In games like this, almost everything is usually trying to kill the player. It makes sense from a gameplay perspective, of course. Monsters are there to be obstacles standing between you and your goal. In the Possession games, you can even make an argument that makes sense from a narrative standpoint: people and animals can tell something’s not right with something that’s possessed.
That said, it can be interesting from a gameplay point of view (as well as making the game world feel more alive) by making some creatures hostile to each other, and some creatures not immediately try to kill the player as soon as they see them.
I’ve talked a little before about the fact that creatures have different “aggression” values, that some will attack on sight, while some will hang back unless you get too close.
In Possession 2, creatures can also have a “faction” assigned to them, as well as a list of enemy factions. If they see a creature that belongs to an enemy faction, they’ll treat them like an enemy, exactly like they would if the creature was the player.
Players can use this to their advantage, though. If they possess a creature that belongs to a faction, other creatures in that faction won’t be hostile to them! Well, unless they saw the possession happen…
There are three special factions: Chaos, which means they’ll attack anyone, Passive, which means they won’t attack anyone except creatures who attack them first, and Player Ally. If a creature is a player ally, they’re treated like the player, and are hostile to everyone except other player allies (including the player themselves, of course), and members of their own faction.
Aside from the factions, there are some other things that can change the way creatures behave towards each other.
The first one is the fact that creatures can have “masters,” who they will follow around and attack the enemies of. Creatures won’t attack their master or their master’s other followers, and will attack their master’s enemies, regardless of their own faction.
Creatures also maintain something that I call in the code a “shitlist.” It’s basically a list of known individual enemies. If they notice and become hostile to someone, they go on the shitlist. But even creatures to whom they’d normally be friendly can end up on the shitlist if they accidentally hit them with a ranged attack that missed its intended target, an attack that damages an area, or if they hit them while confused/drunk/mind controlled/getting knocked backwards/whatever. Players can use this to their advantage by causing enemies’ attacks to hit each other, making them attack each other while the player sneaks past or waits until they’re weaker to pick them off.

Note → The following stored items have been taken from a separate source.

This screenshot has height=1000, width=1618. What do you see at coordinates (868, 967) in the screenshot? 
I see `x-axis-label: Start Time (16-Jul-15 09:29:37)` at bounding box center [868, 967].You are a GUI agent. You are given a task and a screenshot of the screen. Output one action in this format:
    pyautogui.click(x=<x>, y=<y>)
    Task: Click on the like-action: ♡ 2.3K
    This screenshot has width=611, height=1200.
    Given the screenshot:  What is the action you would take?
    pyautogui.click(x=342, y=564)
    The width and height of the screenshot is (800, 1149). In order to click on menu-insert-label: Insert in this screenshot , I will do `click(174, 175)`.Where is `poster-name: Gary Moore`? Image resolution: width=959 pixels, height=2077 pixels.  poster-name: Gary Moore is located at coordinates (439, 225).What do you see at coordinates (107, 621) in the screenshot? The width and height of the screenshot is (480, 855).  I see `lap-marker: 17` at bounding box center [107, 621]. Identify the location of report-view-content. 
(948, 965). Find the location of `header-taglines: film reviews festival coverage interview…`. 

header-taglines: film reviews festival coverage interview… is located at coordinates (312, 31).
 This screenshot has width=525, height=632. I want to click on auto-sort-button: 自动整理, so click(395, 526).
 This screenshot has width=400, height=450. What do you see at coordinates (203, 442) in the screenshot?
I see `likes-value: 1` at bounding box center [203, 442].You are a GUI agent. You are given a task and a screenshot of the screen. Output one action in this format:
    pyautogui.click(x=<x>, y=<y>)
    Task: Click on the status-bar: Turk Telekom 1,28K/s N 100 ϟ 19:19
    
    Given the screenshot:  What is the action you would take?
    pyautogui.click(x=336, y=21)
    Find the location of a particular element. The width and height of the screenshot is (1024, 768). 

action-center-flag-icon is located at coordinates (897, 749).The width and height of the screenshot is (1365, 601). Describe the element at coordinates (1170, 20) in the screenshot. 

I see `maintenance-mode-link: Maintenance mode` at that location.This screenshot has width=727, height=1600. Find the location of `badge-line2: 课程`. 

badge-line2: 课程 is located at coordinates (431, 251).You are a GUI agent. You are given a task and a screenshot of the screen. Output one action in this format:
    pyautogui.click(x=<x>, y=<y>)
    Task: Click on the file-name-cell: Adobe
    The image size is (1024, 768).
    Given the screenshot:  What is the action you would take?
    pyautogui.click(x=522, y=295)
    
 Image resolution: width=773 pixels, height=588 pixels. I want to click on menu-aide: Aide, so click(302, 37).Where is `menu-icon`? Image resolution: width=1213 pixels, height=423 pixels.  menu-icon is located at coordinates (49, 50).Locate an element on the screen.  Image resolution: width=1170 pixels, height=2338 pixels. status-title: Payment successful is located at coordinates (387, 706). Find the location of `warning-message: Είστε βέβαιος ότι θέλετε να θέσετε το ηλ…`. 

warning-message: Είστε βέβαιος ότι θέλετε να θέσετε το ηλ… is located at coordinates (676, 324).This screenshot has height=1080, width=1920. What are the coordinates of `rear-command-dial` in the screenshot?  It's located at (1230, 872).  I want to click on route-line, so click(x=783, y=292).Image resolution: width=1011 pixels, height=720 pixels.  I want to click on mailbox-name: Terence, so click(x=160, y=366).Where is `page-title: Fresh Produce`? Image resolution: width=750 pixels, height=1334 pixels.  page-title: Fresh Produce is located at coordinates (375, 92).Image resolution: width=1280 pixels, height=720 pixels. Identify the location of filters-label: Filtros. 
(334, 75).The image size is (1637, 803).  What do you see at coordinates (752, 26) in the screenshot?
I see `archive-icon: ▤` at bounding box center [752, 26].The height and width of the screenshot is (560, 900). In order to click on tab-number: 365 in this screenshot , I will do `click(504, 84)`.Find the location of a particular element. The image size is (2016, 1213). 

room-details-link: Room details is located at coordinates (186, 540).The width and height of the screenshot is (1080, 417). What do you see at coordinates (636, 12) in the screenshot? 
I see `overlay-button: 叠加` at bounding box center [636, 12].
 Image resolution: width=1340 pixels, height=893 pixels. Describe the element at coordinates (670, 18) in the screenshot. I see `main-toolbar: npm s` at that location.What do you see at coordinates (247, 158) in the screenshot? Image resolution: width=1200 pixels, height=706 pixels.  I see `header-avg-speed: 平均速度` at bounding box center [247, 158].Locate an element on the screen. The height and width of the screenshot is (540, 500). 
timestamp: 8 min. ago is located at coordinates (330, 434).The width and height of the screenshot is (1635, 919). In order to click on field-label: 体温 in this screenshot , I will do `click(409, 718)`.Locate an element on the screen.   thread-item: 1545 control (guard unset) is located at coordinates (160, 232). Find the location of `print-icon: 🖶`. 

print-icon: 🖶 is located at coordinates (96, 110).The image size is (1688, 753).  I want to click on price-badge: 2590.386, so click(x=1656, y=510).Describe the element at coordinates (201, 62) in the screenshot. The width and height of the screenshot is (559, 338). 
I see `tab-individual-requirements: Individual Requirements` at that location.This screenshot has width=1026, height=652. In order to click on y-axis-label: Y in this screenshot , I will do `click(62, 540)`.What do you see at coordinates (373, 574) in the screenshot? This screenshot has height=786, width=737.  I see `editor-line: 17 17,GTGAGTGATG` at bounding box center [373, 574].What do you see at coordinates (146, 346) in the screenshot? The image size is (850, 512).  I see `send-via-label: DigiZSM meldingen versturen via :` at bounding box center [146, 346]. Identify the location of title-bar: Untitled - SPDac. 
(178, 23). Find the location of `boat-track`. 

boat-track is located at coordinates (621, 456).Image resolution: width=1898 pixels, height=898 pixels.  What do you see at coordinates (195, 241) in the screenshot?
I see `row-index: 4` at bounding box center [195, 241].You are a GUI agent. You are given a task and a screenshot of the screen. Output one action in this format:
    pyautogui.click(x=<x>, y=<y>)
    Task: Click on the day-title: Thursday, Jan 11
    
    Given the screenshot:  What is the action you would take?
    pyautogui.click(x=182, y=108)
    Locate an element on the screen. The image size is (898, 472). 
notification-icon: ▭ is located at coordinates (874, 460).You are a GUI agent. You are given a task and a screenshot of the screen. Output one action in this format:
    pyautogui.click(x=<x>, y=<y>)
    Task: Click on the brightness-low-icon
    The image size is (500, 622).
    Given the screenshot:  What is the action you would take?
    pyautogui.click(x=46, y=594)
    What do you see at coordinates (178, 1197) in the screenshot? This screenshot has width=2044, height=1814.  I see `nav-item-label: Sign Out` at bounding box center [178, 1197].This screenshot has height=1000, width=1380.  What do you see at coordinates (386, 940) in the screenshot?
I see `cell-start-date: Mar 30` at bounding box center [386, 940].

So, this is all well and good, but it does present a problem. If creatures on the other side of the map are attacking each other, then by the time the player gets there, they’ll probably all have killed each other off, maybe leaving a few almost-dead stragglers. And while it’s kind of cool to walk into a room and see the aftermath of recent fighting, it’s not very challenging or fun if there’s nothing left for you to fight.
The first thing I do is also a bonus for performance. Creatures far enough away (currently defined as “more than twice as far as the player’s sight distance”) don’t run through their whole AI code. They just move randomly to a square they’re touching. If they do happen to take damage (say they wander into lava, or step in a trap or in front of a moving mine cart), they only take 10% of the damage, rounded up. Of course, if something happens that would instakill them (getting knocked into a pit, for example), they’ll die.
So this works well for far away creatures, but maybe a creature is physically near the player but the player would still have to travel a long distance to actually see them…they might be on the other side of a wall, but the nearest opening in the wall is halfway across the level. Or maybe they’re just in the next room, but the player’s hanging out in this room for a while, so we run into the same problem.
For creatures near the player, but that the player can’t see, they’ll only take half damage from everything. This could be exploitable (position yourself so a friendly creature can’t be seen, but their enemy can…enemy takes full damage and ally only takes half!), so it actually only kicks in if you can’t see the creature or their attacker.